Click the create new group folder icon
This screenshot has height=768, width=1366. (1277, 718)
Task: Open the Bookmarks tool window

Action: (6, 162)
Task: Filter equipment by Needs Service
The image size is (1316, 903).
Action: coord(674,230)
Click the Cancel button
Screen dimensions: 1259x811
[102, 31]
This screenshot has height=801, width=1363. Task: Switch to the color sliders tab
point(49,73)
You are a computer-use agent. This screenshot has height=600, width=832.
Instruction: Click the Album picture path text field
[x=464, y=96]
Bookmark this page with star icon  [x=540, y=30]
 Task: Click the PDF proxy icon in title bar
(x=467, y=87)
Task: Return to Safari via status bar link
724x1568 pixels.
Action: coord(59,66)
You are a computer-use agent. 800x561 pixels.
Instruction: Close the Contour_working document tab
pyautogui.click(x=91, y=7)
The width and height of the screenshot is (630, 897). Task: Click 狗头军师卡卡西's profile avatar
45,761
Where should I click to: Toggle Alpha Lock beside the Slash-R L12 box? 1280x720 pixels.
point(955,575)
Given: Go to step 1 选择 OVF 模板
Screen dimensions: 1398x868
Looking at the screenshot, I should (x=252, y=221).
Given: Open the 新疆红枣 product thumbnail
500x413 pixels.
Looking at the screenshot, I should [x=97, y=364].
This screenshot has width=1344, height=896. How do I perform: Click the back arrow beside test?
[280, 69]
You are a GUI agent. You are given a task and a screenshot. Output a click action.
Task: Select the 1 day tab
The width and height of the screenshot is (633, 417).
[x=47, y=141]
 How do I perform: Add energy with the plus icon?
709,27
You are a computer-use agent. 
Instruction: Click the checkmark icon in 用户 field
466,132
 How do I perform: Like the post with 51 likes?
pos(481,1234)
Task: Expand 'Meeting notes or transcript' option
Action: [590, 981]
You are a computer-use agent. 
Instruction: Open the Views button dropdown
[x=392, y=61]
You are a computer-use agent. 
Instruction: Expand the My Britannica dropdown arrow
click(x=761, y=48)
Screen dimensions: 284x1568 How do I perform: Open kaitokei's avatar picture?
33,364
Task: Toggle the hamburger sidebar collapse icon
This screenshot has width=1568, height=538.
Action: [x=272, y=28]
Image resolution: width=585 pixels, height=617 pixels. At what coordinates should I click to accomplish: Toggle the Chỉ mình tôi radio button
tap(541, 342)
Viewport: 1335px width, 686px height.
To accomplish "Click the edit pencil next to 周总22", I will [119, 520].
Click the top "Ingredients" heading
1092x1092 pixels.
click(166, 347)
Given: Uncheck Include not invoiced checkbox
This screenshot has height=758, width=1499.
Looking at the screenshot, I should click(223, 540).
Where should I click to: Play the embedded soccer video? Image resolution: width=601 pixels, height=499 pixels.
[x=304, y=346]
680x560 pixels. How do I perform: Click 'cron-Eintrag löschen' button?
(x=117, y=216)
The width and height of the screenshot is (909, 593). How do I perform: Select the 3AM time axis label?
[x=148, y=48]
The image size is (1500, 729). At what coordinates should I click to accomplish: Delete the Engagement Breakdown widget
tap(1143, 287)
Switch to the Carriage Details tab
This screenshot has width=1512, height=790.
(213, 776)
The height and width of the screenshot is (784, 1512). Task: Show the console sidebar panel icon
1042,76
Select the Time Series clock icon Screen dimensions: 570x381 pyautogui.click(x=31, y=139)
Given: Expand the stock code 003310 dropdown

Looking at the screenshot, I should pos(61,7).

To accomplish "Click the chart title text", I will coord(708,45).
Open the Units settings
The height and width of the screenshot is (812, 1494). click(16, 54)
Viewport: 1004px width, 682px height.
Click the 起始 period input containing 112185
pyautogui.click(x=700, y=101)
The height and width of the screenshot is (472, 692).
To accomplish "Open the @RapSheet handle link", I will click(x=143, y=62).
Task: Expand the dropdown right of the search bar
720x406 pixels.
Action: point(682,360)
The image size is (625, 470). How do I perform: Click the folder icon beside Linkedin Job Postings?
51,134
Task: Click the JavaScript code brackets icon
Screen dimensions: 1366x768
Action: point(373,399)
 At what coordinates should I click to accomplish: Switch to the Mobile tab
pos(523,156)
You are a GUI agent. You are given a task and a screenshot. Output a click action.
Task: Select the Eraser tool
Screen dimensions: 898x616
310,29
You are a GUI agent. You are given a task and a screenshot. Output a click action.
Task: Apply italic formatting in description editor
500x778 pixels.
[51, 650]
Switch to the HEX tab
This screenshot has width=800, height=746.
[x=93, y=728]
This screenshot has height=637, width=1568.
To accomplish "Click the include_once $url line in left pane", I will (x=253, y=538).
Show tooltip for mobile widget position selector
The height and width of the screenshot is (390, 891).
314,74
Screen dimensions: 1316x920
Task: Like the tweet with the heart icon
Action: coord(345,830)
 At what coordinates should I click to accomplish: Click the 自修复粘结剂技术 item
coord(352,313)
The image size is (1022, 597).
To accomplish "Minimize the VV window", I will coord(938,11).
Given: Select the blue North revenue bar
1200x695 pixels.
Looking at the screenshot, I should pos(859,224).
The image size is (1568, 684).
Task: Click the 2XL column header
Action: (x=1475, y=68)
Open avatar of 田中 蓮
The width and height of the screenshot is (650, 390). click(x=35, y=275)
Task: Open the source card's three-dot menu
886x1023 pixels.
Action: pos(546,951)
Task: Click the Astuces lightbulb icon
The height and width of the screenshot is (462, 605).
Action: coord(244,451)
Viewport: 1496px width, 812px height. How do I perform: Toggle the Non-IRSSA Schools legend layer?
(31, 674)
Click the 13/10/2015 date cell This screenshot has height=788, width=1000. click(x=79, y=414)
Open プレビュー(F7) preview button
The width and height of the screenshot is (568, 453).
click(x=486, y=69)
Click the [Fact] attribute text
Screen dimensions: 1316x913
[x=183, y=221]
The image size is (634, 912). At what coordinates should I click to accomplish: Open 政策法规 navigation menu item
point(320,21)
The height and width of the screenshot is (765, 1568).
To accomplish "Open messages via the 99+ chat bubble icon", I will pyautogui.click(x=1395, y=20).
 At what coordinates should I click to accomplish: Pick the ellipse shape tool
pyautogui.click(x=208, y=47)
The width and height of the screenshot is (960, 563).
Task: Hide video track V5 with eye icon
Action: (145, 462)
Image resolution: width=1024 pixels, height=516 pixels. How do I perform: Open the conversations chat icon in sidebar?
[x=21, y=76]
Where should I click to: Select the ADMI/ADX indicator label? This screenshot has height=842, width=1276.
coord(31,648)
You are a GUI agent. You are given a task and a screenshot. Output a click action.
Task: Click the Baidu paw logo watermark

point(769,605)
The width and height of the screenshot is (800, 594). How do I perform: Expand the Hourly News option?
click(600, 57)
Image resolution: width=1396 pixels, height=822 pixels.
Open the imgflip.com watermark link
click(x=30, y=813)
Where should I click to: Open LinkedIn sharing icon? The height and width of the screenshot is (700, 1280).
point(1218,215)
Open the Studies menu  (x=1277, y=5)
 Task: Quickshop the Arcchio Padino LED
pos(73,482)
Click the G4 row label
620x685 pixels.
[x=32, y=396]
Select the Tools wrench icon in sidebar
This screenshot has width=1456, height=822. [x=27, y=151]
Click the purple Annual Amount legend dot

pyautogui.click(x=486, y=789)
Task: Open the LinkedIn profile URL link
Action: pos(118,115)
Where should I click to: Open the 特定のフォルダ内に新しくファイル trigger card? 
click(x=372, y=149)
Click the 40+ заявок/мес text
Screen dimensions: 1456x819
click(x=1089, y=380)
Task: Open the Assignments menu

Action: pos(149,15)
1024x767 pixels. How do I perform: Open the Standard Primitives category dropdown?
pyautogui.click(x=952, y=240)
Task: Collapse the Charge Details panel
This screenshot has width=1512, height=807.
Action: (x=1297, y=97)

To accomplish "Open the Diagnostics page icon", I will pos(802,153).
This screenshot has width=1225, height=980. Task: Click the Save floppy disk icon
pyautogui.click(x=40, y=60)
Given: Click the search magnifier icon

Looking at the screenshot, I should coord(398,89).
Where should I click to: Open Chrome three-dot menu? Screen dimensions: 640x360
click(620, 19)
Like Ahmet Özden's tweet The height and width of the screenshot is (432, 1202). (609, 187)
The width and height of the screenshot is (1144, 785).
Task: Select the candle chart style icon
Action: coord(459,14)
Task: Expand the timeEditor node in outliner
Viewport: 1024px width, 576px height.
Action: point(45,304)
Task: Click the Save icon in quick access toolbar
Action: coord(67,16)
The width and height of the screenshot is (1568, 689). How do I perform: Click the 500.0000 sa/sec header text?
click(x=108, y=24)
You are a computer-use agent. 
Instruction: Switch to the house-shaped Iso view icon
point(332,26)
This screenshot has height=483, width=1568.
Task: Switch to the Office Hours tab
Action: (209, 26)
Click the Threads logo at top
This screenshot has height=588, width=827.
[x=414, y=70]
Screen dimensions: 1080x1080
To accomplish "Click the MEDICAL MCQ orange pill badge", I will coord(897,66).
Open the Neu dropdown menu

Written instruction | Set out the stretch of items from the line containing "The height and width of the screenshot is (472, 692)." through the line containing "[x=93, y=728]" as a numbered list, with both of those lines included and any blank lines omitted.

Answer in full |
1. The height and width of the screenshot is (472, 692).
2. To accomplish "Open the @RapSheet handle link", I will click(x=143, y=62).
3. Task: Expand the dropdown right of the search bar
4. 720x406 pixels.
5. Action: point(682,360)
6. The image size is (625, 470). How do I perform: Click the folder icon beside Linkedin Job Postings?
7. 51,134
8. Task: Click the JavaScript code brackets icon
9. Screen dimensions: 1366x768
10. Action: point(373,399)
11.  At what coordinates should I click to accomplish: Switch to the Mobile tab
12. pos(523,156)
13. You are a GUI agent. You are given a task and a screenshot. Output a click action.
14. Task: Select the Eraser tool
15. Screen dimensions: 898x616
16. 310,29
17. You are a GUI agent. You are given a task and a screenshot. Output a click action.
18. Task: Apply italic formatting in description editor
19. 500x778 pixels.
20. [51, 650]
21. Switch to the HEX tab
22. This screenshot has width=800, height=746.
23. [x=93, y=728]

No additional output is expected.